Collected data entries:

##########

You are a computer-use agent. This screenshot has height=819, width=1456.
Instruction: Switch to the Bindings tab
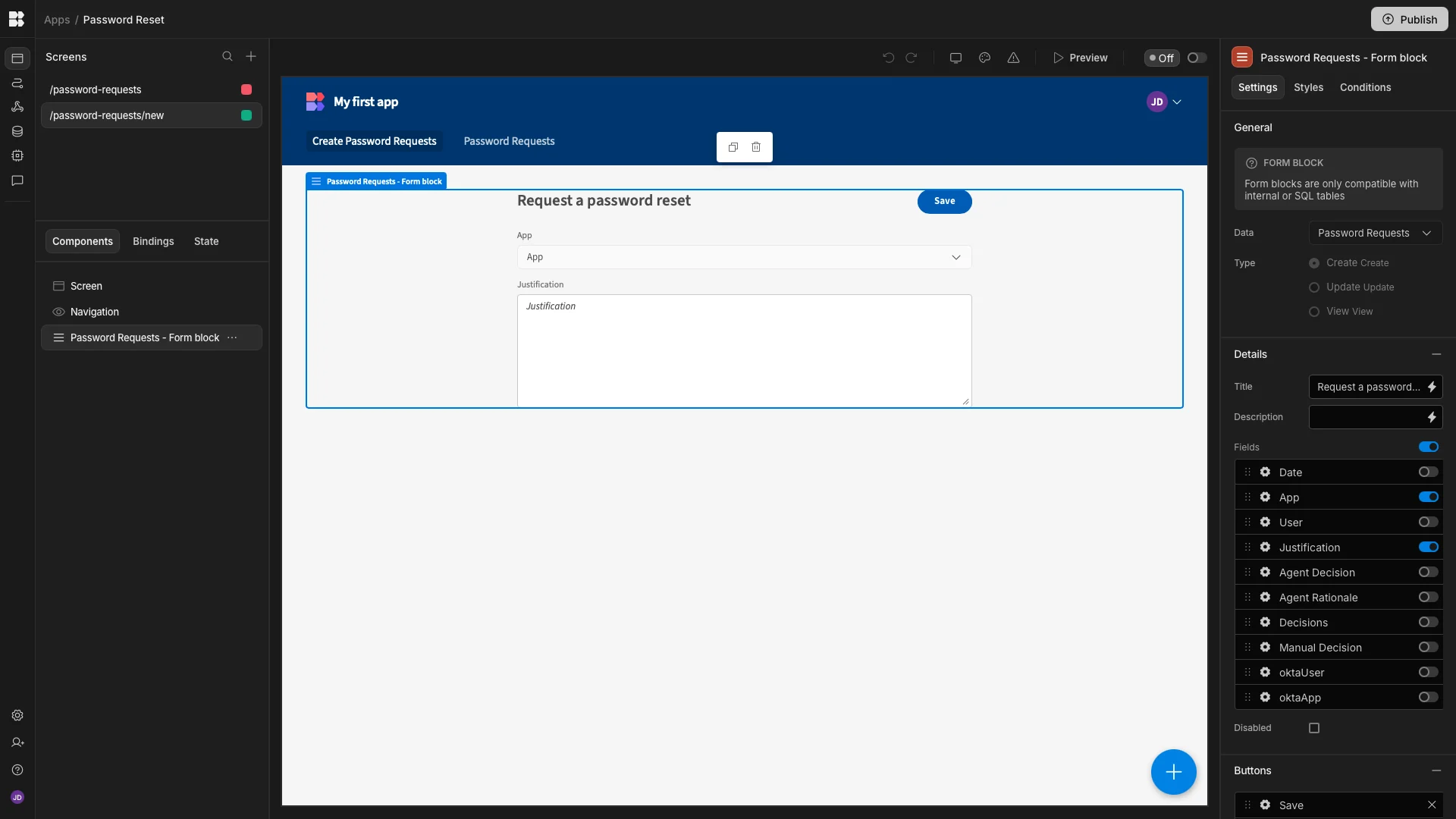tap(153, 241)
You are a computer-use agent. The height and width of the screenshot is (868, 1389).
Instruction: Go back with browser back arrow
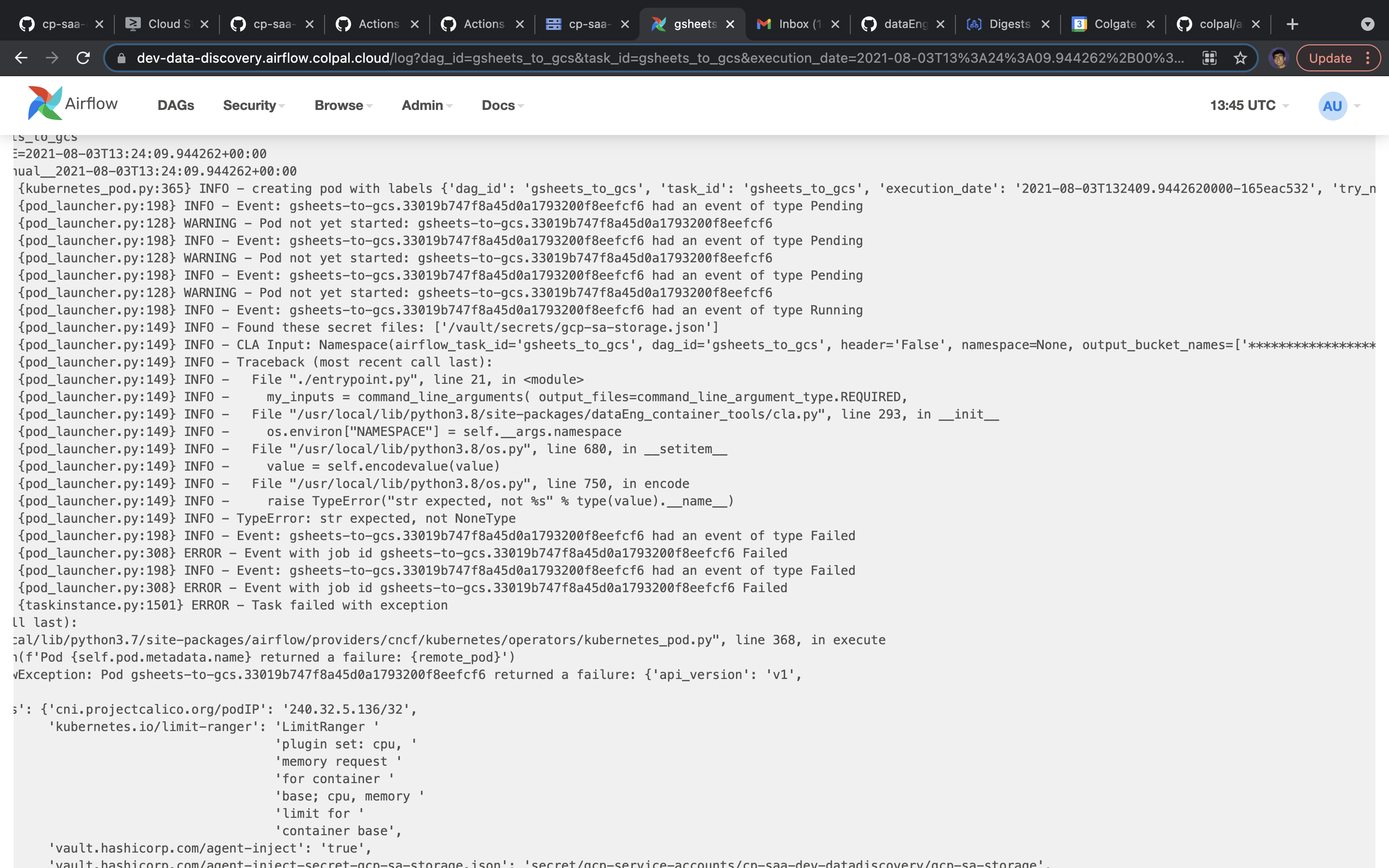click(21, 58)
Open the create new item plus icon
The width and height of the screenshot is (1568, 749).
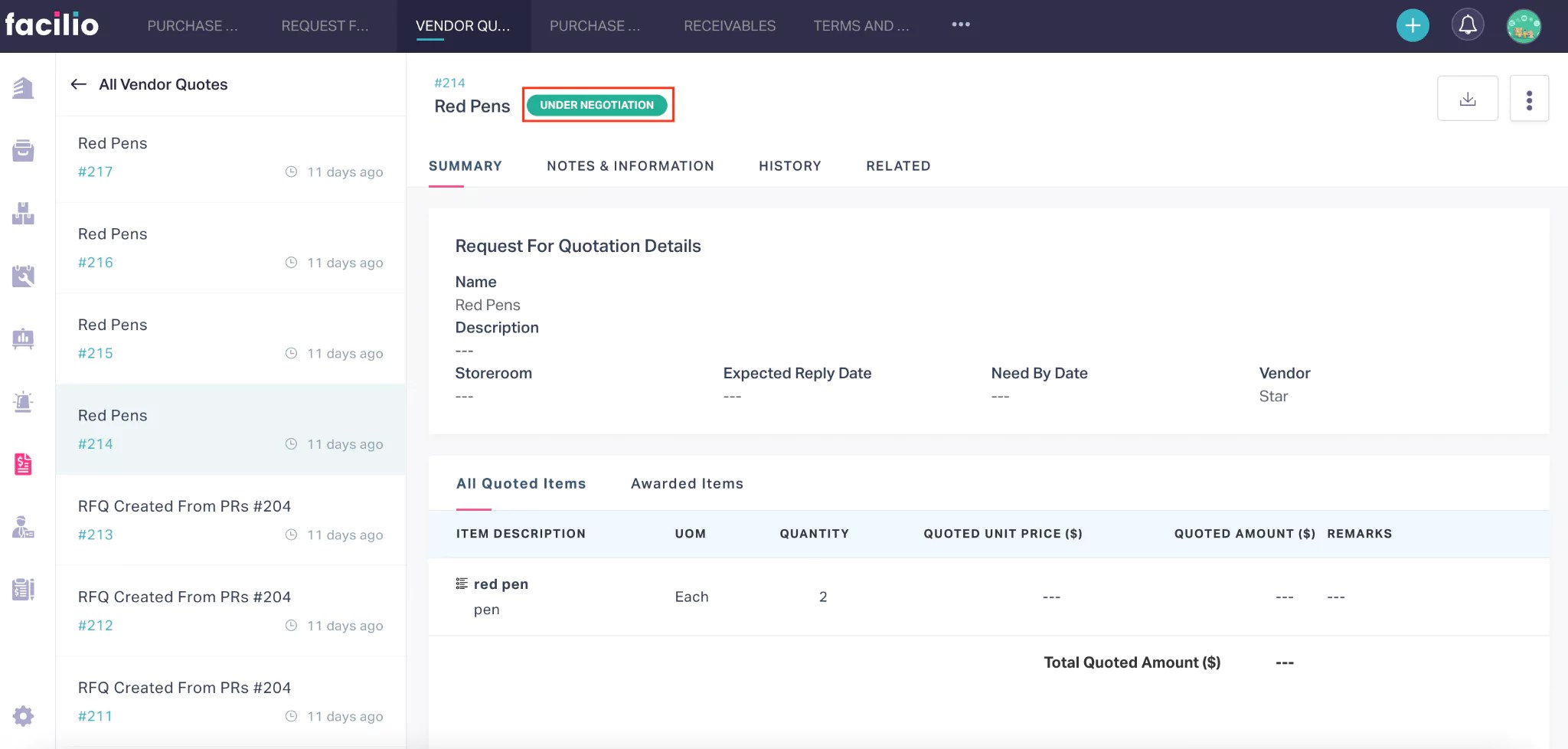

##########

* **WHAT THIS TASK INVOLVES**
Keep every word of the data as it is when you write it out, but drop the pictures.

* **RESPONSE TO THIS TASK**
You are a computer-use agent. This screenshot has height=819, width=1456.
Instruction: Switch to the Bindings tab
tap(153, 241)
You are a computer-use agent. The height and width of the screenshot is (868, 1389).
Instruction: Go back with browser back arrow
click(21, 58)
Open the create new item plus icon
The width and height of the screenshot is (1568, 749).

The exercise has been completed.